TASK TO CARRY OUT »
Your answer must match the entries below word for word.
--- DATA Enclosed Below ---
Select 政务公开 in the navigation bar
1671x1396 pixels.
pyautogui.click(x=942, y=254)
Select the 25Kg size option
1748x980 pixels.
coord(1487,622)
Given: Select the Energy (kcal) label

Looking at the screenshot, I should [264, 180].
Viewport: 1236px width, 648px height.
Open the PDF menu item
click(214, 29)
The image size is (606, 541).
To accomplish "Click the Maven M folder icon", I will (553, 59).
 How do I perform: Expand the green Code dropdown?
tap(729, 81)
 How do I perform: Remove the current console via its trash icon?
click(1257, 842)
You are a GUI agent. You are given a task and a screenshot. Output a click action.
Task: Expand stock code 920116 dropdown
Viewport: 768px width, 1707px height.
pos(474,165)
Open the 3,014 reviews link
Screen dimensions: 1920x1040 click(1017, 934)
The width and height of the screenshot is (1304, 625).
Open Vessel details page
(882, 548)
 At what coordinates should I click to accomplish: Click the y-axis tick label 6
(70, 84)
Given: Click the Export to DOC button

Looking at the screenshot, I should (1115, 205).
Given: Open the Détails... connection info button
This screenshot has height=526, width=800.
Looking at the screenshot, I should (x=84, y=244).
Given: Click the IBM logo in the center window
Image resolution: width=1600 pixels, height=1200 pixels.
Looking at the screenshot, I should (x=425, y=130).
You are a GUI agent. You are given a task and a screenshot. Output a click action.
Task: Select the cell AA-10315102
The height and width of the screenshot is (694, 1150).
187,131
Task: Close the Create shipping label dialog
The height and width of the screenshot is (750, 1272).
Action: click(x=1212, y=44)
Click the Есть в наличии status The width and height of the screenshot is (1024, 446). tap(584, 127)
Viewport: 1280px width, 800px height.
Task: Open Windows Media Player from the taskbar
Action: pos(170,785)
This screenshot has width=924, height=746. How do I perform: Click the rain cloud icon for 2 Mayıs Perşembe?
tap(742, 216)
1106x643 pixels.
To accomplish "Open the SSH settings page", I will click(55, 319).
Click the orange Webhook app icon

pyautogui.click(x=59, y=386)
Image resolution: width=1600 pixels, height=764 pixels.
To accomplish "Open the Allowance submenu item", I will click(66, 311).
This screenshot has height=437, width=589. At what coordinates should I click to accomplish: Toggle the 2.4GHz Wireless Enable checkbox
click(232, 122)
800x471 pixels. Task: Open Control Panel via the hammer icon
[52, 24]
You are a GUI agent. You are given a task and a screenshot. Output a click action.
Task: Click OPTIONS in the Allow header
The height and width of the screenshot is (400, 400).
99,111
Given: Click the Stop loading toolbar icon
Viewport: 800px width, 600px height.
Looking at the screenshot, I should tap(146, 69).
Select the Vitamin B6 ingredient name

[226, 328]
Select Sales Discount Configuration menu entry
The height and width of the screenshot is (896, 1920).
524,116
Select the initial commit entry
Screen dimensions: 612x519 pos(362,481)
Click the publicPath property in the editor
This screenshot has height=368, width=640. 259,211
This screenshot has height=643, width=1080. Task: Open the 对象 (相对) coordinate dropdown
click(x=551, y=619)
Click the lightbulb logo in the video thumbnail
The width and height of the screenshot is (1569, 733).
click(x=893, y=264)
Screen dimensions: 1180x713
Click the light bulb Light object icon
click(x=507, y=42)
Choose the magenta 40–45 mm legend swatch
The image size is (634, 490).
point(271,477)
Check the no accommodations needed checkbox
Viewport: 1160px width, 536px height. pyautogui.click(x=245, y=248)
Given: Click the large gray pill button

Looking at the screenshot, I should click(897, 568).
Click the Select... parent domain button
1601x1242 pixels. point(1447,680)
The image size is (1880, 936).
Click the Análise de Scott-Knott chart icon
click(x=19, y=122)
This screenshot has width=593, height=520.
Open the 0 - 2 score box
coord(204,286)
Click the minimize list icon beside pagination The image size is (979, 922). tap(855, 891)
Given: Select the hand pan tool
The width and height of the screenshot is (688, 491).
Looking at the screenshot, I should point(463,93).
--- End of Enclosed DATA ---
RESPONSE TO THE EXERCISE »
Select 政务公开 in the navigation bar
1671x1396 pixels.
pyautogui.click(x=942, y=254)
Select the 25Kg size option
1748x980 pixels.
coord(1487,622)
Given: Select the Energy (kcal) label

Looking at the screenshot, I should [264, 180].
Viewport: 1236px width, 648px height.
Open the PDF menu item
click(214, 29)
The image size is (606, 541).
To accomplish "Click the Maven M folder icon", I will (553, 59).
 How do I perform: Expand the green Code dropdown?
tap(729, 81)
 How do I perform: Remove the current console via its trash icon?
click(1257, 842)
You are a GUI agent. You are given a task and a screenshot. Output a click action.
Task: Expand stock code 920116 dropdown
Viewport: 768px width, 1707px height.
pos(474,165)
Open the 3,014 reviews link
Screen dimensions: 1920x1040 click(1017, 934)
The width and height of the screenshot is (1304, 625).
Open Vessel details page
(882, 548)
 At what coordinates should I click to accomplish: Click the y-axis tick label 6
(70, 84)
Given: Click the Export to DOC button

Looking at the screenshot, I should (1115, 205).
Given: Open the Détails... connection info button
This screenshot has height=526, width=800.
Looking at the screenshot, I should (x=84, y=244).
Given: Click the IBM logo in the center window
Image resolution: width=1600 pixels, height=1200 pixels.
Looking at the screenshot, I should (x=425, y=130).
You are a GUI agent. You are given a task and a screenshot. Output a click action.
Task: Select the cell AA-10315102
The height and width of the screenshot is (694, 1150).
187,131
Task: Close the Create shipping label dialog
The height and width of the screenshot is (750, 1272).
Action: click(x=1212, y=44)
Click the Есть в наличии status The width and height of the screenshot is (1024, 446). tap(584, 127)
Viewport: 1280px width, 800px height.
Task: Open Windows Media Player from the taskbar
Action: pos(170,785)
This screenshot has width=924, height=746. How do I perform: Click the rain cloud icon for 2 Mayıs Perşembe?
tap(742, 216)
1106x643 pixels.
To accomplish "Open the SSH settings page", I will click(55, 319).
Click the orange Webhook app icon

pyautogui.click(x=59, y=386)
Image resolution: width=1600 pixels, height=764 pixels.
To accomplish "Open the Allowance submenu item", I will click(66, 311).
This screenshot has height=437, width=589. At what coordinates should I click to accomplish: Toggle the 2.4GHz Wireless Enable checkbox
click(232, 122)
800x471 pixels. Task: Open Control Panel via the hammer icon
[52, 24]
You are a GUI agent. You are given a task and a screenshot. Output a click action.
Task: Click OPTIONS in the Allow header
The height and width of the screenshot is (400, 400).
99,111
Given: Click the Stop loading toolbar icon
Viewport: 800px width, 600px height.
Looking at the screenshot, I should tap(146, 69).
Select the Vitamin B6 ingredient name

[226, 328]
Select Sales Discount Configuration menu entry
The height and width of the screenshot is (896, 1920).
524,116
Select the initial commit entry
Screen dimensions: 612x519 pos(362,481)
Click the publicPath property in the editor
This screenshot has height=368, width=640. 259,211
This screenshot has height=643, width=1080. Task: Open the 对象 (相对) coordinate dropdown
click(x=551, y=619)
Click the lightbulb logo in the video thumbnail
The width and height of the screenshot is (1569, 733).
click(x=893, y=264)
Screen dimensions: 1180x713
Click the light bulb Light object icon
click(x=507, y=42)
Choose the magenta 40–45 mm legend swatch
The image size is (634, 490).
point(271,477)
Check the no accommodations needed checkbox
Viewport: 1160px width, 536px height. pyautogui.click(x=245, y=248)
Given: Click the large gray pill button

Looking at the screenshot, I should click(897, 568).
Click the Select... parent domain button
1601x1242 pixels. point(1447,680)
The image size is (1880, 936).
Click the Análise de Scott-Knott chart icon
click(x=19, y=122)
This screenshot has width=593, height=520.
Open the 0 - 2 score box
coord(204,286)
Click the minimize list icon beside pagination The image size is (979, 922). tap(855, 891)
Given: Select the hand pan tool
The width and height of the screenshot is (688, 491).
Looking at the screenshot, I should point(463,93).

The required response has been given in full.